Suppose we start with an array size 1 and double its size whenever we run out of space. This process involves **allocating a new array of double size, copying the data of the old array to the lower half of the new one, and deleting the space used by the old array.** The extra overhead involved in this process is recopying the old data to the new array on each doubling. The crucial question is: how many times does an element need to be recopied after n number of insertions? Let's visualize.

- After the first insertion, we double the array size and copy the first element into the new array. Now array size is 2, and there is one element in the array. So after the second insertion, we need to double the array size to 4 and copy the two elements in the new array.
- Now array size is 4, and there are two elements in the array, so there is no need to resize the array after the 3rd insertion. But after the 4th insertion, the array will be full, and we need to double the array size to 8 and copy the four elements in the new array.

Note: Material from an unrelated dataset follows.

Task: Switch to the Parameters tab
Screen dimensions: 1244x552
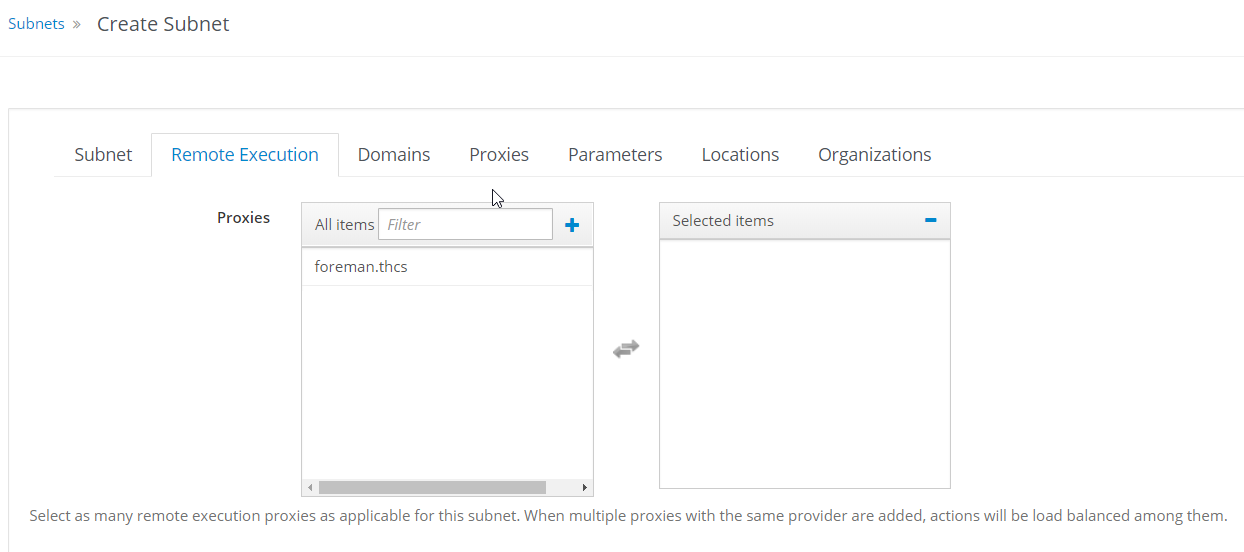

This doubling process continues if we insert the **8th**, **16th**, **32nd** ... elements. In general, after the **i** number of doubling, the new array size would be **2^i**, and there will be **2^(i-1)** elements in the array. So there is no need to resize the array from **2^(i-1) + 1** to **2^i - 1** insertion. After the **2^i** th insertion, the array will get full, and we need to double the array size to **2^(i + 1)** and copy the **2^i** elements in the new array.

From the above observations, after i number of doubling, if there are n elements in the array, then 2^i = n => i = logn. So after **n** insertion operations, we need to double the array size **logn** times. Think! So total number of copy operations after **logn** number of doubling = 1 + 2 + 4 + ..... n/4 + n/2 + n

= n + n/2 + n/4 + ..... + 4 + 2 + 1

= n (1 + 1/2 + 1/4 + ..... + 4/n + 2/n + 1/n)

≤ n (1 + 1/2 + 1/4 + ..... + 4/n + 2/n + 1/n + .... till infinity)

≤ n * 1/(1 - 1/2) ≤ 2n

**Note:** The sum of infinite geometric series: 1 + 1/r + 1/r^2 + 1/r^4 + ...till infinity = 1/(1 - r)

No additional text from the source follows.